Requirement. Reproduce all of the records exactly.
________________________
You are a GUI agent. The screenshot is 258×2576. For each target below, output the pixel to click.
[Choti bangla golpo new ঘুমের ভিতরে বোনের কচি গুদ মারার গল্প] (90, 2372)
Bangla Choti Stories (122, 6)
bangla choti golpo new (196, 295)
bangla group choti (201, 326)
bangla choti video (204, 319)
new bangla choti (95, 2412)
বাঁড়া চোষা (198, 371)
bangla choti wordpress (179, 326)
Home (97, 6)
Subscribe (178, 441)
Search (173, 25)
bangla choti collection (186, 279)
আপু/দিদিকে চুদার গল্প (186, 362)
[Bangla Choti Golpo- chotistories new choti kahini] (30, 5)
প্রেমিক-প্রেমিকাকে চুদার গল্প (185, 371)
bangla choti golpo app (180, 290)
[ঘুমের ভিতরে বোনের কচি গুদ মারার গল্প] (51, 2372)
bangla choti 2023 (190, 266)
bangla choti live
________________________
Exercise answer.
You are a GUI agent. The screenshot is 258×2576. For each target below, output the pixel to click.
[Choti bangla golpo new ঘুমের ভিতরে বোনের কচি গুদ মারার গল্প] (90, 2372)
Bangla Choti Stories (122, 6)
bangla choti golpo new (196, 295)
bangla group choti (201, 326)
bangla choti video (204, 319)
new bangla choti (95, 2412)
বাঁড়া চোষা (198, 371)
bangla choti wordpress (179, 326)
Home (97, 6)
Subscribe (178, 441)
Search (173, 25)
bangla choti collection (186, 279)
আপু/দিদিকে চুদার গল্প (186, 362)
[Bangla Choti Golpo- chotistories new choti kahini] (30, 5)
প্রেমিক-প্রেমিকাকে চুদার গল্প (185, 371)
bangla choti golpo app (180, 290)
[ঘুমের ভিতরে বোনের কচি গুদ মারার গল্প] (51, 2372)
bangla choti 2023 (190, 266)
bangla choti live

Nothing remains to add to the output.